The direct average between the slowest and fastest dogs is 19 mph, so – even on your best running day – you will probably not catch your dog if it decides to run off.
This is why recall training is considered the most important dog training aspect, because otherwise we may never see them again.
As such, here are some training tips to make sure your dog runs with you and not on its own:
Breed And Age
Some dogs can’t run far, and so you shouldn’t take them running with you at all. These include old dogs, who probably need to relax more in their old age, and dogs of specific breeds.
Dogs that have hereditary breathing issues (or brachycephalic dogs, like Bulldogs) should only go a short distance. Another thing to consider is that your dog needs to be at least 1.5 years old before it goes for long runs, if it can.
Your dog needs to have mastered walking training before it can run with you.

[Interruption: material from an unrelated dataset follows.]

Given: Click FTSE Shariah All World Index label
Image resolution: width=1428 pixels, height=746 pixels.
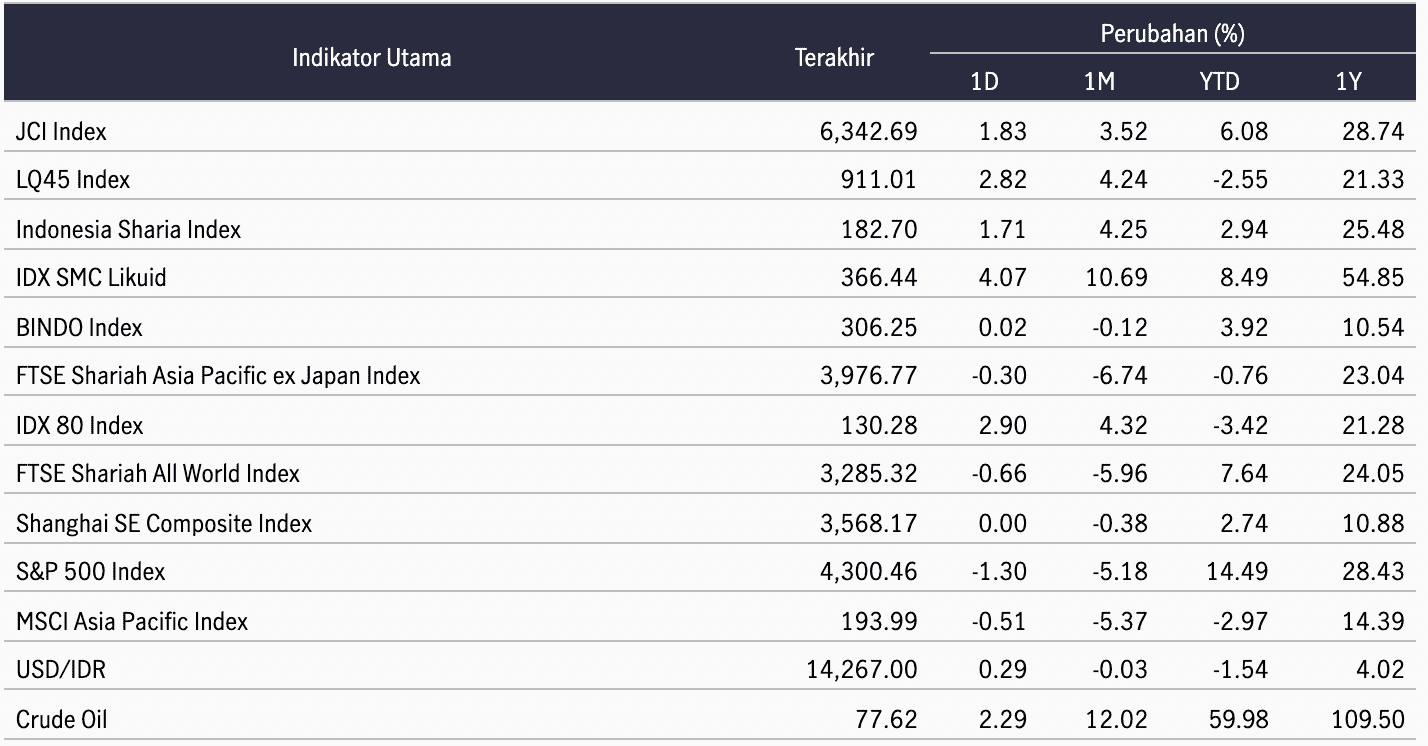Looking at the screenshot, I should (x=158, y=474).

It needs to know when to heel and how to stay by your side.
Dogs that pull on a leash are incredibly irritating when walking, but a dog that pulls on a leash when you are running is very dangerous. They are powerful animals, and they could pull you off balance and drag you along the road.
Start training your dog to remain by your side, if they are treat motivated, maybe give them a treat as a reward for doing as such. Also, make sure the good behavior remains when the dog is on your right or left side.
Sometimes, once they have moved to one side, they forget their training, so make sure to reinforce it for both.
Create A Speed Command
Once your dog is walking sensibly and is listening to the heel command, you can start increasing the pace. Create a command to let the dog know it is time to speed up.
For most people, this is ‘Let’s go’ or ‘Come on’. A lot of people use a command like this already when you have your dog sit for road crossings, so maybe do a slightly altered one that tells them to pick up the pace.
Do this by interspersing jogging or running for short periods with walking. Give the cue before immediately running faster. However, make sure to also create a cue to slow down as well, like ‘whoa’ or ‘Slow down’.
Take Your Time
Just because your dog can run, doesn’t mean it can do it for long distances yet. Like humans, dogs need to build their endurance before starting huge runs, so take your time and build your dog’s endurance like your own.
Warm Up Your Dog
Lastly, make sure you increase the pace incrementally. Dogs can get pulled muscles too, and so you want to make sure your pace is comfortable for your dog.
Also, once the run is beginning to end, take your dog down slowly and cool them down. They suffer the same exhaustion as humans and will need to keep hydrated as well.
Almost all dogs have an average running speed faster than a human and the top human athletes are as fast as only a fairly fast dog, not even getting close to the top ten fastest dogs.
As such, when running with your dog, train them to run at your speed for your safety and theirs.